A group of tobacco manufacturers that include R.J. Reynolds Tobacco Co. and Lorillard Inc. filed a lawsuit in September 2011 against the FDA regarding the labels.

Two parallel legal cases with differing judicial opinions have put the initiative on hold.

The anti-tobacco and public health groups argue that the federal Administrative Procedure Act, which governs federal agencies, gives federal courts the power to “compel agency action unlawfully withheld or unreasonably delayed.”

“The FDA is in violation of its nondiscretionary statutory duty,” according to the plaintiffs’ lawsuit.

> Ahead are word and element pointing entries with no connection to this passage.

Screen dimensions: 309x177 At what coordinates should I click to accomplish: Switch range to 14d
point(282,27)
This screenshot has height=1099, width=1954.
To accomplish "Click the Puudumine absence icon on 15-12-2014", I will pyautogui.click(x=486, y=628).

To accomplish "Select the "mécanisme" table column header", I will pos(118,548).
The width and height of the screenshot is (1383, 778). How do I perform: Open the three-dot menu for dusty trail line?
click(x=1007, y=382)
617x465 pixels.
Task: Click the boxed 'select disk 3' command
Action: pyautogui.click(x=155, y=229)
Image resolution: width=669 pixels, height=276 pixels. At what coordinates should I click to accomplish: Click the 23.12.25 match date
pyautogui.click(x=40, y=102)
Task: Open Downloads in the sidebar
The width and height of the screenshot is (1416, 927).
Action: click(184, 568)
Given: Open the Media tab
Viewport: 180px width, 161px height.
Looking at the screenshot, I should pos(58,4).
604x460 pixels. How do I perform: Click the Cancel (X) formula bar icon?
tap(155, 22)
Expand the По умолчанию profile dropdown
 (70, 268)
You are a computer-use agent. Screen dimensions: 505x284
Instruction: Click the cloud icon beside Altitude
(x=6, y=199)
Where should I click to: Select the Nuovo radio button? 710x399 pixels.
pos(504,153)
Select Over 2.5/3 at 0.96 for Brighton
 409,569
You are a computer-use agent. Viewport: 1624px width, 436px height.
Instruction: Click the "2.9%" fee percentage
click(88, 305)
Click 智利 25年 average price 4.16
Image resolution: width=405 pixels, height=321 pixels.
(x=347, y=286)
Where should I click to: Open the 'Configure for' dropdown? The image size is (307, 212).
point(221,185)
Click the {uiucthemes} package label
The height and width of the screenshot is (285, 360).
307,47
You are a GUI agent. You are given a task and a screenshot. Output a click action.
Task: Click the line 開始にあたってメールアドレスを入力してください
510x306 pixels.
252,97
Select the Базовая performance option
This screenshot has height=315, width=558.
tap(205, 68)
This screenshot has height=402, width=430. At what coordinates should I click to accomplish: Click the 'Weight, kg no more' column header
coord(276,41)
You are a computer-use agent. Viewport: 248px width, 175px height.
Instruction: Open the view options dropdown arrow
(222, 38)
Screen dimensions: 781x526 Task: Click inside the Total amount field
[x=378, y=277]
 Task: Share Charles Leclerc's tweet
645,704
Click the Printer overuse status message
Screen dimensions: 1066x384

The plaintiffs contend that one of the legal tracks gives the FDA clearance to implement its final rule on the warning labels. Some plaintiffs argue that the lack of warning labels “makes it more difficult” for them “to educate and counsel members of the public not to smoke.”

In August 2012, a panel of the U.S. Court of Appeals for the D.C. Circuit voted 2-1 that the proposed specific warning labels violated the First Amendment. That ruling did not address the law’s underlying requirement.

The FDA said in March 2013 that it declined to further appeal the D.C. Circuit ruling and would create new warning labels.

In March 2012, the U.S. Court of Appeals for the Sixth Circuit upheld the law’s requirement for graphic warnings, finding that this provision did not violate the First Amendment. The U.S. Supreme Court declined in April 2013 to hear an appeal of the Sixth Circuit ruling.

“The FDA is undertaking research to support a new rulemaking consistent with (the Tobacco Control Act),” spokesman Michael Felberbaum said Wednesday.

While the industry and advocacy groups await the next FDA warning label proposals, several studies have been published that found mixed smoker reactions to the initial nine proposed labels.

In December 2010, an FDA study found putting graphicwarning labels on cigarette packs may stir emotions, but not lead to quitting.

UNC Chapel Hill researchers said in June that 40 percent of participants in their study said they were more likely to consider quitting after exposure to the graphic images, compared with 34 percent with the text warning.

A February 2016 study published by University of Illinois researchers at the journal Communication Research suggests graphic images strike some people as manipulative, a reaction that could backfire on the attempt to steer individuals away from smoking.

Lawsuit plaintiffs

The lawsuit was filed by the American Academy of Pediatrics, the Massachusetts Chapter of the American Academy of Pediatrics, the American Cancer Society, the American Cancer Society Cancer Action Network, the American Heart Association, the American Lung Association, the Campaign for Tobacco-Free Kids, Truth Initiative, and several individual pediatricians.